I suspect someone will build an n rotor with sufficient props to lift a human (~50-70)? and such may be safely redundant, but arguably a heli would be more effecient. (however, might it be oddly quiet - having a high frequency and lacking the main source of whoop-whoop (the tail crossing)?
there is / was a Quad that can lift a human:

Would not want one of those front blades to come off and hit you!
yes there it is. That could use a face lift, something colorful like a parrot might be nice, and rubber guards surrounding the blades for a bit of safety perhaps. It might look more balanced if the pilot were in the middle and protected by a glass canopy. The booms could be further apart, and that fat thing sticking out the end can go too.

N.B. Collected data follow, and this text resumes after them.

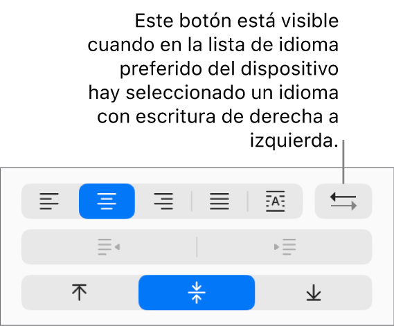Increase the paragraph indent level
394x326 pixels.
(x=285, y=247)
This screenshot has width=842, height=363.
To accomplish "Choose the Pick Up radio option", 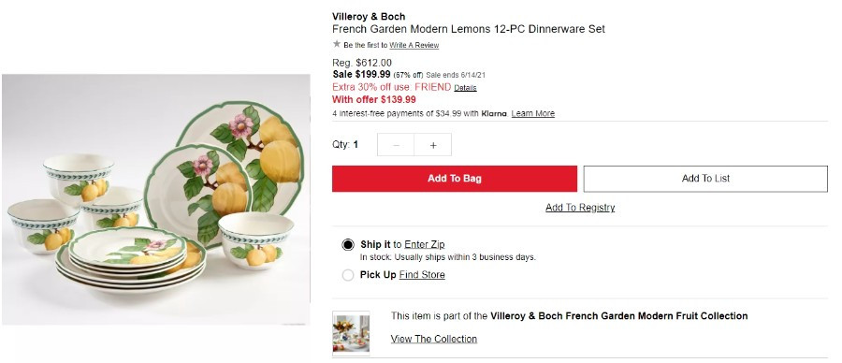I will (348, 275).
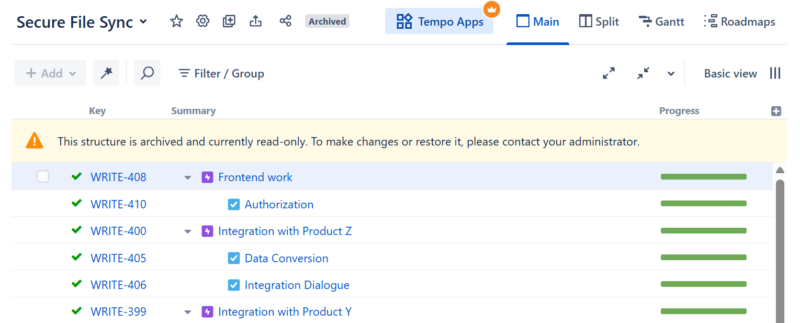Open the search panel with the magnifier icon

[147, 73]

I wish I had too much time, up-sizing the Arduquad would make a fun challenge even if it didn't work.
There is a company in the US working on a very large quad design which could be used e.g. to get people off of very high skyscrapers in case of fire. It looks somthing like an oil rig with four large enclosed rotors and a ramp with walking bridge which will extend a bit from the front to allow people to step onto the top of the thing. Hasn't flown yet, but I think they have some working scale prototypes which are still quite large and may have flown by now. When moving from an old computer I lost the link, but you should be able to find it in Google when searching for e.g. quadrotor rescue missions.

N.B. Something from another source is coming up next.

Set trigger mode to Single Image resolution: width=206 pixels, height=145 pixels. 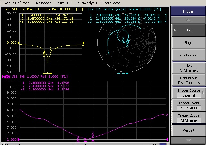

And the US military / aviation industry seem to be working on a replacement for the Hercules aircraft which would be a sort of double-winged Osprey with four tilt-rotors and would be able to lift a tank and crew VTOL. http://en.wikipedia.org/wiki/Bell_Boeing_Quad_TiltRotor

I was doing some market research on large electric power systems and I found this brushless motor:

 

http://www.icare-rc.com/plettenberg_predator.htm

 

which can generate 65 lbs of thrust swinging a 30x10 prop.  4 of those would make 260 lbs lift.  The motor itself weighs under 4 lbs so if you could keep the weight of the batteries and vehicle under about 100 lbs then you could lift a light person.

 

Ballpark between $16,000 and $18,000.

Try this:

http://www.geekosystem.com/guy-builds-working-hoverbike/

 

IMHO Should be 4 counter rotating blades with hybrid electric drive.